On the basis of these three facts US decarbonisation is likely to continue, even if the Trump administration withdraws from the Paris Agreement. Therefore the most worrisome implication of Trump’s eventual decision would not concern the US contribution to global warming, but rather the solidity of the overall structure of the Paris Agreement.

The Agreement is fundamentally based on international cooperation and mutual trust. With the historically-largest greenhouse gas emitter pulling out of the Agreement, it would be difficult to convince other countries to stick to their commitments.

In particular, countries with carbon-based economies such as the Gulf countries, Russia or even Australia and South Africa might have primarily joined the Paris Agreement in order to avoid being side-lined in international policy debates. If the US is leaving, this argument is somewhat meaningless.

More worryingly, emerging countries whose emissions are likely to substantially increase, such as India, closely monitor US climate policies. Their governments, and those of all other parties, would most likely find it more difficult to persuade their domestic audiences of the need and feasibility of strong climate policies.

In this context, the roles of the second-largest historical emitter, the EU, and of the currently-largest emitter, China, will be key to ensure the stability of the Paris Agreement architecture in the event of a unilaterial US withdrawal.

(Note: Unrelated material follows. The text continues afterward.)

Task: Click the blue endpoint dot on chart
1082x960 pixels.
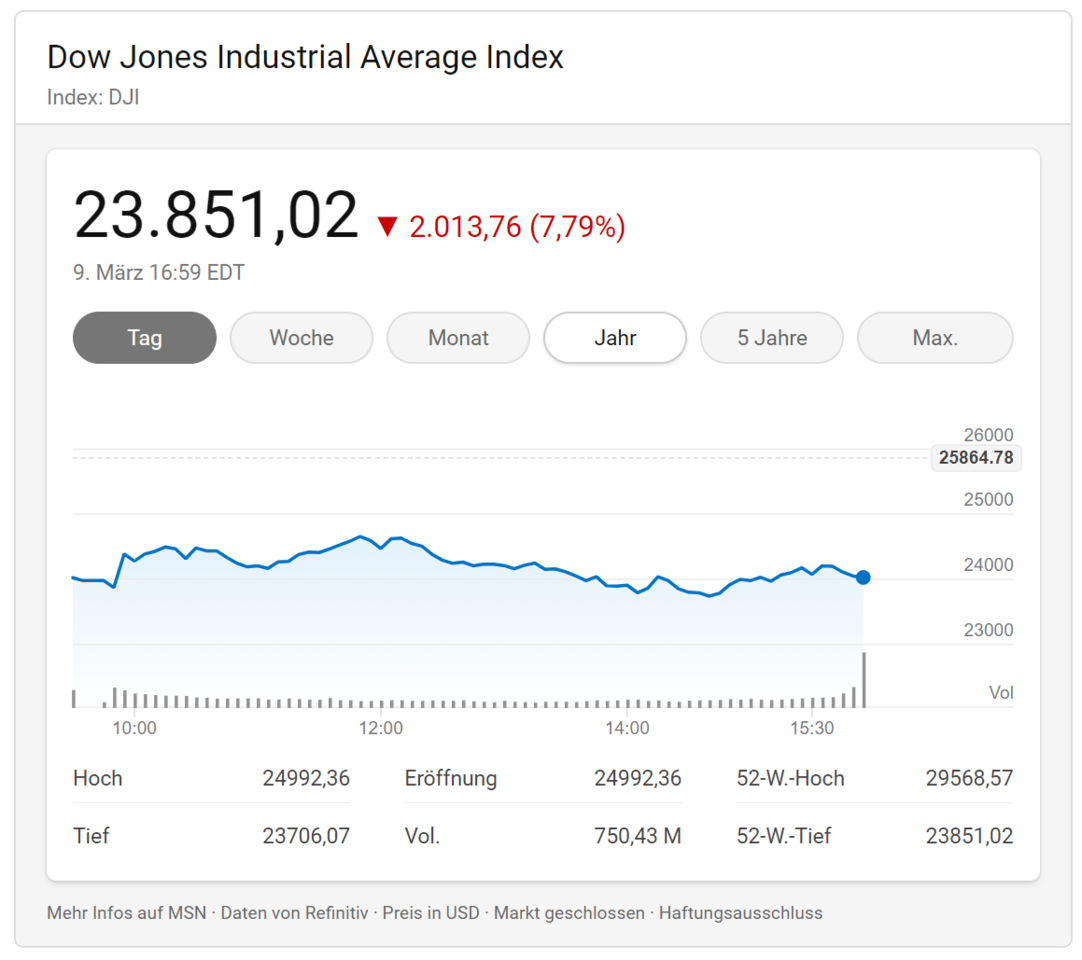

If Trump pulls the US out of the Agreement, the EU and China should promptly react, by taking the lead in a new initiative to revive the ‘spirit of Paris’.

First of all, the two partners should immediately deliver a joint declaration aimed at reaffirming their commitments towards the Paris Agreement, and at inviting all other parties to do the same. The 19th EU-China Summit taking place in Brussels on 1-2 June might represent a timely occasion to do this.

Secondly, the two partners should propose to the German Presidency of the G20 to organise a special session (open to the G20 countries minus the US) devoted to the Paris Agreement at the forthcoming Hamburg summit of 7–8 July 2017. This session should aim to build up the political momentum for advancing the implementation of the Paris Agreement. In particular, it should encourage the advancement of ongoing discussions on issues such as monitoring regimes and climate finance. In particular, the clarity on the US stance should make it easier for the other countries to make progress on the complex negotiations about how to transpose the articles of the Paris Agreement into workable rules. This should make concrete steps forward possible in the forthcoming COP23 in Bonn (6 – 17 November 2017).

The EU should now swiftly understand its new global responsibility, and promptly strengthen its engagement with China and other countries to keep up momentum and decisively proceed along the road defined in Paris.